Father Malcolm had wiry gray
whiskers and nose hair that bordered on fluffy. “I was the priest here up until
four years ago—”

“When did you start here, Father?”
Marsh asked.

“March, 1998.” The man crinkled a
smile at him. Seemed to realize a murder scene wasn’t the place for smiles and
became somber again. “It was Father Mike before that—the best preacher and the
best man I ever had the pleasure of working under.”

“You knew him? You served with him
here?” Excitement and hope started to trickle back inside Marsh’s mind.

“I worked under him for four years.
I thought he was odds on favorite to become Bishop.” His mouth twisted with old
regret. “He joined Our Lord in—”

“Sorry to cut in, Father,”
Detective Cochrane put in and Marsh could hear the same excitement in his tone
that he felt rising up inside. “But do you remember any missionaries from
Africa coming here about twenty years ago?”

“Well, yes.” The priest recovered
himself, hunched his shoulders up, crossing his arms as another gust of wind
blasted down the street. “We’ve had lots of missionaries from Africa over the
years—”

“It was about the time a woman
called Margo Maxwell disappeared. Do you remember anyone in particular, Father
Malcolm?” Marsh tried not to sound as desperate as he felt.

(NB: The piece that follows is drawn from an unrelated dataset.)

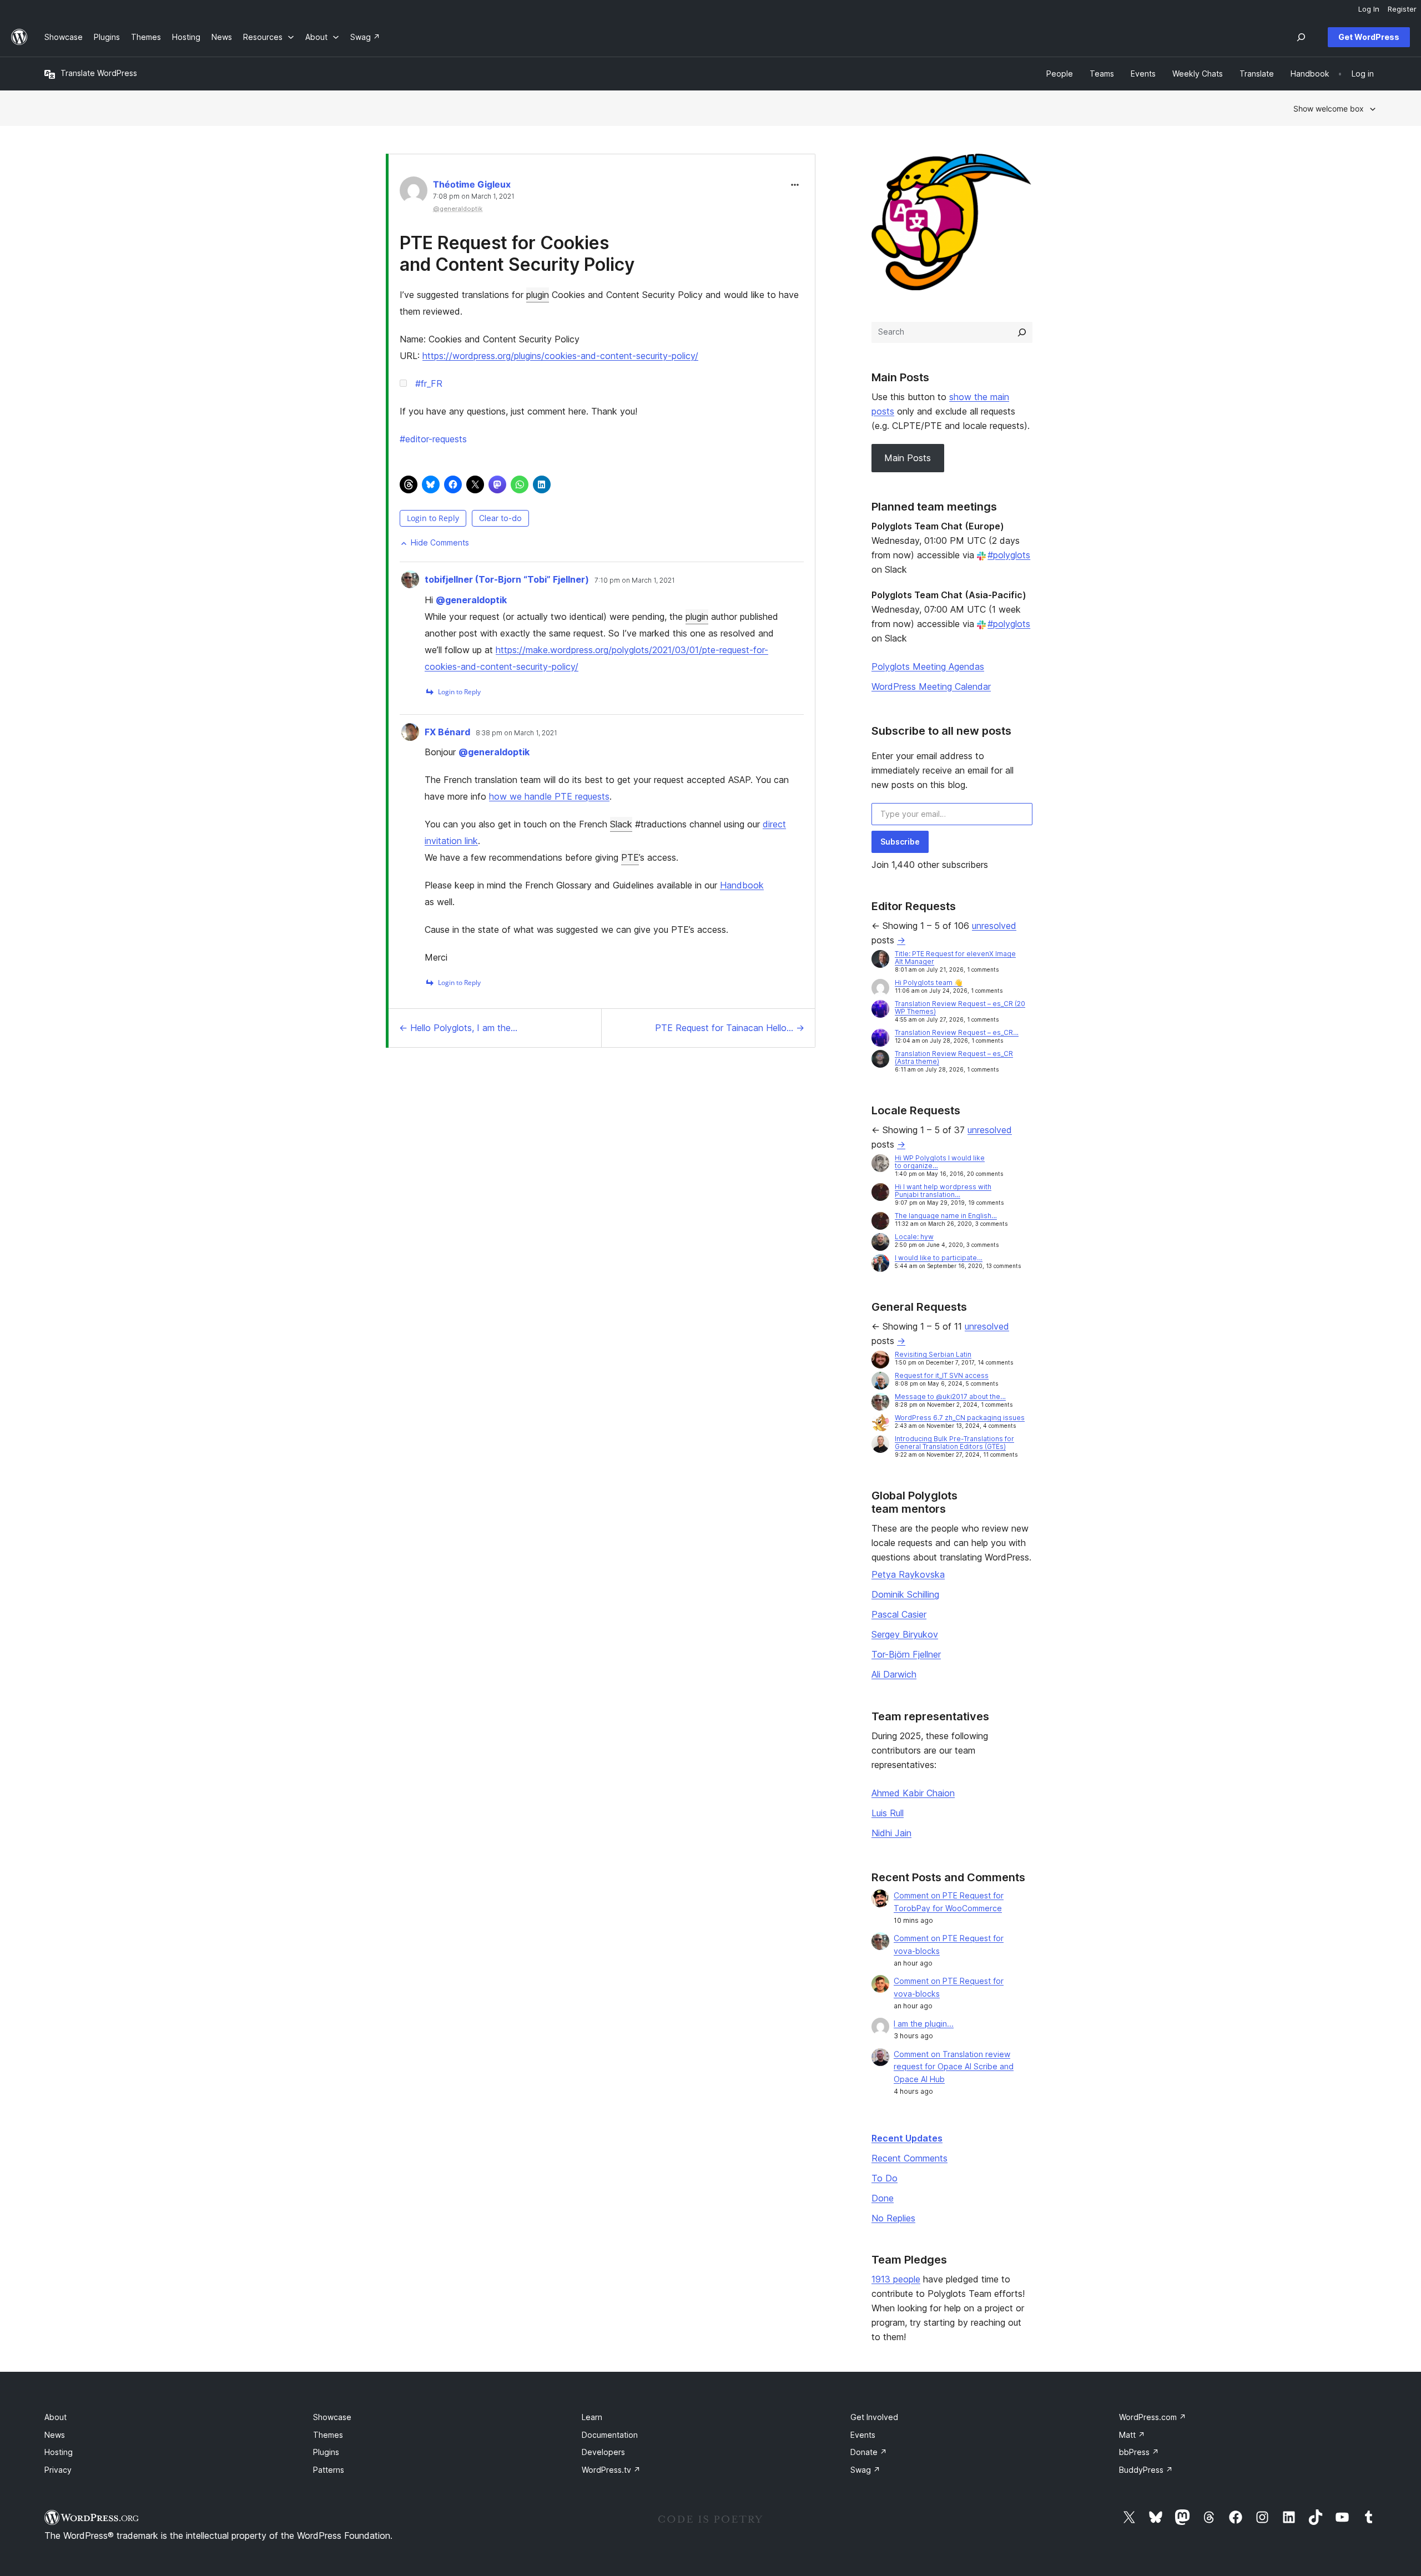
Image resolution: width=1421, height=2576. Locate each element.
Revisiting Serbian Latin (933, 1354)
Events (862, 2434)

Thick wiry brows scrunched up into
a bristled line. He shook his head. “I remember Margo—she was a beautiful woman
and no one was surprised when she ran off. Her husband was a man…in need of
counseling.”

Marsh held the priest’s gaze. “I
met her husband, Father Malcolm. I know what sort of man he was.”

“Well, it is no excuse for going
off with another man, especially when they left that poor little girl at the
mercy of—”

“We don’t believe Margo ran off.
She was murdered, like the woman was murdered in that church last night.” Marsh
held the old man’s stare, pissed at the judgmental attitude of a church that’d
done nothing to help a small child. “Margo didn’t abandon her daughter. She was
stolen from her in the most brutal way imaginable.”

And although it wasn’t proven yet,
he knew it was true.

“We think it might be connected to
the visit of an African missionary around the same time she disappeared,”
Cochrane finished, sending Marsh a warning,
take it easy
, glance.

The old man had raised a hand to
his chest as if feeling a pain there. “I don’t remember the names…”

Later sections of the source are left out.